Fisher v. Texas, Part II: Making Sausage

As indicated in my first post, the Court neither upheld nor struck down the Texas plan, but rather said the lower court was too deferential in reviewing Texas' admission policy.  Thus, the lower cout must take another more rigorous review of the plan.  Because the Court did not affirm the lower court and uphold the plan, the result in Fisher suggests hostility to affirmative action.  But many, if not most, affirmative action advocates would have expected much worse, particularly if they knew Kennedy would write the majority opinion.  With Kagan on the sidelines, there was no way to 5 votes to uphold the plan in its entirety, even if the three liberals could convince Kennedy.

The final opinion, moreover, was not even close.  It was 7-1 in overturning the court of appeals and sending it back.  That Sotomayor and Breyer signed onto the majority opinion, and only Ginsberg dissented, sends a different message than one would have expected with Kennedy in the majority: Fisher is not the end of affirmative action in higher education.  Justices Breyer and Sotomayor would have never signed onto to the end of affirmative action, but they signed onto this opinion.  This suggests a lot of jockeying behind close doors to save affirmative action in higher education, but in an indirect way.

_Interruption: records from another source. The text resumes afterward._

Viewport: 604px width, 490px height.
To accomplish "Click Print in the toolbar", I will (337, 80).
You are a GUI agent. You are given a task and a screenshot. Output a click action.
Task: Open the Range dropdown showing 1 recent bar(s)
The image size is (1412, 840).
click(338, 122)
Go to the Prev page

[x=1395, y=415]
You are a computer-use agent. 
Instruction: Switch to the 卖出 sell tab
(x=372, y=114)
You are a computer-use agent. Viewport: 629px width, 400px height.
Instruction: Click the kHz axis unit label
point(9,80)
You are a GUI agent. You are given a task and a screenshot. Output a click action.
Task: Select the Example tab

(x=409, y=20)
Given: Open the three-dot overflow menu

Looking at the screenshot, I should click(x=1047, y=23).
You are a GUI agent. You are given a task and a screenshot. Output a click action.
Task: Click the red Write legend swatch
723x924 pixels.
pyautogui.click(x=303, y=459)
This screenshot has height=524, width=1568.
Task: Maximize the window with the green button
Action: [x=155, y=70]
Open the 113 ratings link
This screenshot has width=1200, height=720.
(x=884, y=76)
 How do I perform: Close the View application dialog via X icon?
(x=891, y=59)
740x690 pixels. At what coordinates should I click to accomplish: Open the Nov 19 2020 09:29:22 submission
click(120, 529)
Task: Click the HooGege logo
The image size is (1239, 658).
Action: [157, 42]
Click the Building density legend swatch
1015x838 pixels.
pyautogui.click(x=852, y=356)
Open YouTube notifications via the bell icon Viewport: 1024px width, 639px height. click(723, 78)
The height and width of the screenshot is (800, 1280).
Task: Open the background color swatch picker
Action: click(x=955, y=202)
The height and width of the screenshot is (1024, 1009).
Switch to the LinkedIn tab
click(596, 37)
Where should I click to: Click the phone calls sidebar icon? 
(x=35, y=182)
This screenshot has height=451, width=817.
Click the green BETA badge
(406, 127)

My best guess in reading the opinion is that initial vote as to whether to overrule Grutter (even though the Court says that was not before it) and/or strike down the Texas plan on its facts was 4-4, with Kennedy in the dissent, which was my best case scenario heading into the case.  This 4-4 initial vote is a relatively solid thesis now.  In the case of a 4-4 tie, the lower court would have been upheld and nothing at all would have changed.  This clearly would have incensed the 4 most conservative members of the Court.  And even though Justice Kennedy may not have been prepared to completely end affirmative action, maintaining the status quo was not his desire either.  My hope and intuition was that he would hate the end of affirmative action more than the continuation of the status quo.  But, of course, he is smarter than me and the final opinion and vote in Fisher suggests a compromised third position: join the majority and bring 2 dissenting liberals with him, so that he could write the majority.  This had the effect of putting Scalia and Thomas in the disgruntled concurring camp, rather than squarely in control of the majority.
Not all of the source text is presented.